The Federal Communications Commission, which regulates the telecommunications industry, consists of five commissioners and is headed by Republican Chairman Mark S. Fowler.

The president appoints commissioners who must then be confirmed by Congress. The commission currently features one woman, three Republicans and two Democrats. Two members have had broadcasting experience and three are lawyers. The commission oversees an agency with 1,900 employes.

Chairman Mark S. Fowler was nominated to the commission by President Reagan in 1981, and his term is scheduled to expire in 1986. Formerly a senior partner in the Washington, D.C., law firm of Fowler & Meyers, Fowler comes out of a background of 10 years of broadcast experience. He has worked as a full-time radio announcer and holds degrees from the University of Florida and the University of Florida College of Law.

Fowler also served as communications counsel to the Reagan for President Committee in 1979-80 as well as the Reagan-Bush committees during the 1980 campaign. He headed the FCC transition team after the 1980 election.

James H. Quello, a Democrat and World War II veteran, was nominated to the commission by President Nixon in 1974 and reappointed by President Reagan in 1981 and 1984, with the third term ending in 1991.

Quello rose from promotion manager for Detroit radio station WJR to vice president at Capital Cities Broadcasting Corp. where he spent 25 years, retiring in 1972. He holds a B.A. from Michigan State University and an honorary doctorate of public service from Northern Michigan University.

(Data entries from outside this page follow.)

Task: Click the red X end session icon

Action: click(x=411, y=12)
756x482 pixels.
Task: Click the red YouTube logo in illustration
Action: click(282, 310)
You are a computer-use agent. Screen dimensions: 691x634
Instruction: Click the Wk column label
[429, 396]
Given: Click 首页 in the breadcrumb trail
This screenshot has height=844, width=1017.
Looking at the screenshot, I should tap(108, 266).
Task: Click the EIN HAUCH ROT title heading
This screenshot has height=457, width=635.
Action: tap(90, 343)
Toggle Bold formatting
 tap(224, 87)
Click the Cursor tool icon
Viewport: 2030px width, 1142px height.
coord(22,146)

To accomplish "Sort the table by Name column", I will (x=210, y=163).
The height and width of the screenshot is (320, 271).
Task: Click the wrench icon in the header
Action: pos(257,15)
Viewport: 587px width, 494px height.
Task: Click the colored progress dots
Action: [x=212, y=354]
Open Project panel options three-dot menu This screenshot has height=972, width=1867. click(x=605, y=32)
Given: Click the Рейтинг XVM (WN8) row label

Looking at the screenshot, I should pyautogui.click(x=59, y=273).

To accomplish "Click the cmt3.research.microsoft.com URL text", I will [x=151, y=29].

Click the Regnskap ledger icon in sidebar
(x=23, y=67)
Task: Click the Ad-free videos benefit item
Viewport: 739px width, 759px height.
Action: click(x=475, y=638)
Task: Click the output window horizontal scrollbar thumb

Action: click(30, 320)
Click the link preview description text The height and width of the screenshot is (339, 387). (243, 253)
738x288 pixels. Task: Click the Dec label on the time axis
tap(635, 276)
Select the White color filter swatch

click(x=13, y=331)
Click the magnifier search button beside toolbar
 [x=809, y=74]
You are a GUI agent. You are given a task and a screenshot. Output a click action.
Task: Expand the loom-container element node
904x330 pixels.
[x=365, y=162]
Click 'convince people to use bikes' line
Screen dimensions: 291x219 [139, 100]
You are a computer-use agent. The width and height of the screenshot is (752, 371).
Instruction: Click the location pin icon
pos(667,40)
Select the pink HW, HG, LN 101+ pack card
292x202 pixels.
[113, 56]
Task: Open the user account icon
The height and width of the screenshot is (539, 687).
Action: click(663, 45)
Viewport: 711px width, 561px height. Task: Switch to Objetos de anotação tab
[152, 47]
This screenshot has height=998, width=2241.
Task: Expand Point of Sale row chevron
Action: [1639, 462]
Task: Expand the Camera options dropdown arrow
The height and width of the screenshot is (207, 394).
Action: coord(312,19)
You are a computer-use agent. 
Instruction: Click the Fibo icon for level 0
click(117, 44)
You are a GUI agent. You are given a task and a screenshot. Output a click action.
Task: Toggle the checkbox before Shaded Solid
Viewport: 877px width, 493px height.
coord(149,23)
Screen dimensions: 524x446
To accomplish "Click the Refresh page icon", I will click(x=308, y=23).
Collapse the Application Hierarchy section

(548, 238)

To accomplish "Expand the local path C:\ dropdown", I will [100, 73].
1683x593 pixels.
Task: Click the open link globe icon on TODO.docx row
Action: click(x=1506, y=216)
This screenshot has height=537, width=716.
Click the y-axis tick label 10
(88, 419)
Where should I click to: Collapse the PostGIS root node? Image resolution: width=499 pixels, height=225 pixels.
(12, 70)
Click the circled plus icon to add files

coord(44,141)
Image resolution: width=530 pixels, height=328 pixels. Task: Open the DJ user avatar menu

Mimi Weyforth Dawson, a Republican, was nominated to the commission by President Reagan in 1981. Her term ends in 1988. A veteran Capitol Hill staffer, Dawson spent five years in the 1970s working for Sen. Robert Packwood (R-Ore.), first as press secretary, then as legislative director and finally as chief of staff. Dawson also coordinated activities of the National Republican Senatorial Conference and was staff coordinator for the Senate Republican Conference in 1978-79. Dawson holds a B.A. in government from Washington University in St. Louis, Mo.

Henry M. Rivera, a Democrat nominated to the commission by President Reagan in 1981, is expected to leave for a private law practice before his term expires in 1987. A native son of New Mexico formerly with the Albuquerque law firm of Sutin, Thayer & Browne, Rivera is a member of the New Mexico Supreme Court committee on rules of civil procedure and trustee of the University of New Mexico Law School Foundation. Rivera, a Vietnam war veteran, holds a B.A. in economics and a law degree from the University of New Mexico.

Dennis R. Patrick, a Republican nominated to the commission by President Reagan in 1983, was confirmed for another term ending in 1992 by Congress last week. He served as associate director of presidential personnel at the White House from 1981 to 1983, where he was responsible for legal and regulatory agencies. He has served as special assistant to the administrator of the National Telecommunications and Information Administration at the Department of Commerce and has practiced law with the Los Angeles law firm of Adams, Dugue & Hazeltine. He holds a B.A. degree from Occidental College and a J.D. degree from the University of California at Los Angeles.